AIM OF THE EXERCISE:
Stopping right after the line with "Visit The Shop (116, 640)", please reproduce the material below exactly from its first line.
=== Begin Enclosure ===
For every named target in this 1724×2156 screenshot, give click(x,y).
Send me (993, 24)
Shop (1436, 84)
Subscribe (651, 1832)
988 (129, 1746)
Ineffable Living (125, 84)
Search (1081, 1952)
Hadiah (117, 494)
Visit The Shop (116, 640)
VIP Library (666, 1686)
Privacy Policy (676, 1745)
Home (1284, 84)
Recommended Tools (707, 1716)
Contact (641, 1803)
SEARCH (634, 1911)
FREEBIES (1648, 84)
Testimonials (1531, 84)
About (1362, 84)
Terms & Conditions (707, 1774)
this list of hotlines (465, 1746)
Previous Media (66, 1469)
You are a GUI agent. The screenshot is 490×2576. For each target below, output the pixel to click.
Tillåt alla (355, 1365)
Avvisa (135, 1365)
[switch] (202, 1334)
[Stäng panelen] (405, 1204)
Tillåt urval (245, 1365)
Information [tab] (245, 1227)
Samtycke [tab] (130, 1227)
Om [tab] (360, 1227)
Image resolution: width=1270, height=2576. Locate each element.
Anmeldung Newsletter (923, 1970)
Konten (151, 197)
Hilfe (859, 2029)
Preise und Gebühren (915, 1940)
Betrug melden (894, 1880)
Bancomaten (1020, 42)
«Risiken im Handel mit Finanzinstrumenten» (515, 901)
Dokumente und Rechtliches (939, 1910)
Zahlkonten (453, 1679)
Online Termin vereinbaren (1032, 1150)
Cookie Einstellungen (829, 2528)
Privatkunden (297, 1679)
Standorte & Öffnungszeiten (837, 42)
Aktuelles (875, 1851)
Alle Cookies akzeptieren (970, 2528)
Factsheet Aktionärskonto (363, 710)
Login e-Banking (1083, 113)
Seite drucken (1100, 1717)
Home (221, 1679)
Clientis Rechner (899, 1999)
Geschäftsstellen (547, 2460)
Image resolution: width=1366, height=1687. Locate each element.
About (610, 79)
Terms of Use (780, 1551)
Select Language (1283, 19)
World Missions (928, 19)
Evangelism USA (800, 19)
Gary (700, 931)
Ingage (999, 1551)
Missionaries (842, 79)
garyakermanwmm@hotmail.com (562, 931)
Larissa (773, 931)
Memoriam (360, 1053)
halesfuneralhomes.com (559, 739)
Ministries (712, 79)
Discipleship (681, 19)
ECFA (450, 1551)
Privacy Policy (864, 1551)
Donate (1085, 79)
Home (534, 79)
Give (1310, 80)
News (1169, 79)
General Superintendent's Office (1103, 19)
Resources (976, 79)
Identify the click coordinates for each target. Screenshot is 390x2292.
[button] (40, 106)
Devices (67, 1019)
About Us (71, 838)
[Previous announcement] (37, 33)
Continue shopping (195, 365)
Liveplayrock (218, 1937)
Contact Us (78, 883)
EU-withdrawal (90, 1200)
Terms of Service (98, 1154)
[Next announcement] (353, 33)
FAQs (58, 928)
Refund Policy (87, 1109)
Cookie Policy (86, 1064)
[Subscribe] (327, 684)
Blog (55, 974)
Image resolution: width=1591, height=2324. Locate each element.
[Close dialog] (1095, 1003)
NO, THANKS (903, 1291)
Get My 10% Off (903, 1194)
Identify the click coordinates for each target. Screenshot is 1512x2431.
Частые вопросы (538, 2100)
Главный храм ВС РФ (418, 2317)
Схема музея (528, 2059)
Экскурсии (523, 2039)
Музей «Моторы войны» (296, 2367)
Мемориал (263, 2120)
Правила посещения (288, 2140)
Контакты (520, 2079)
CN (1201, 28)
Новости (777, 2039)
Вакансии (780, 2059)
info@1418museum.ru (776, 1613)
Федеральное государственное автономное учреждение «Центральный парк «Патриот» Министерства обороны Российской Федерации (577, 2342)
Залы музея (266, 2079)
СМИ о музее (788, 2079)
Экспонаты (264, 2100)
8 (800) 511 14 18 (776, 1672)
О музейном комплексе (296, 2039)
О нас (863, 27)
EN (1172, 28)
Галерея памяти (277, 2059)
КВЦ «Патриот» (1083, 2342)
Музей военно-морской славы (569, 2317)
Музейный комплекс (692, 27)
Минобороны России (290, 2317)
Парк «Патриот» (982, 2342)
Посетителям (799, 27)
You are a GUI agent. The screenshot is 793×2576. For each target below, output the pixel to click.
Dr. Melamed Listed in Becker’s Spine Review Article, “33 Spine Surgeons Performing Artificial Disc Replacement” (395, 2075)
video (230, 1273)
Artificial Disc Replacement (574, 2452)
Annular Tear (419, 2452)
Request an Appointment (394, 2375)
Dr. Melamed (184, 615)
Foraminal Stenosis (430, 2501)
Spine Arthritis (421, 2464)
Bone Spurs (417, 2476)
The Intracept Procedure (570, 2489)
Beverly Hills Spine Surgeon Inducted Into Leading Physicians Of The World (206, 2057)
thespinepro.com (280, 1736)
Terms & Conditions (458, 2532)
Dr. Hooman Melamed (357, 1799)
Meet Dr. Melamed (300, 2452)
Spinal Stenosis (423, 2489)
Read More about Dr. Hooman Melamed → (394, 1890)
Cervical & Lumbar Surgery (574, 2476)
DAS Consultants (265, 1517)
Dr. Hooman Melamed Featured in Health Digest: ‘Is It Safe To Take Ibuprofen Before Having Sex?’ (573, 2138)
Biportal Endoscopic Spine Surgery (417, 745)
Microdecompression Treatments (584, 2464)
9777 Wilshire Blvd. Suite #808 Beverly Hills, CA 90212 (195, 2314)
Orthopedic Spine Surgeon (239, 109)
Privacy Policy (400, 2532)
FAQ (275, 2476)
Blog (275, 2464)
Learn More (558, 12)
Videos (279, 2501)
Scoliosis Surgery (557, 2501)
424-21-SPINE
=== End Enclosure ===
THE ANSWER:
For every named target in this 1724×2156 screenshot, give click(x,y).
Send me (993, 24)
Shop (1436, 84)
Subscribe (651, 1832)
988 (129, 1746)
Ineffable Living (125, 84)
Search (1081, 1952)
Hadiah (117, 494)
Visit The Shop (116, 640)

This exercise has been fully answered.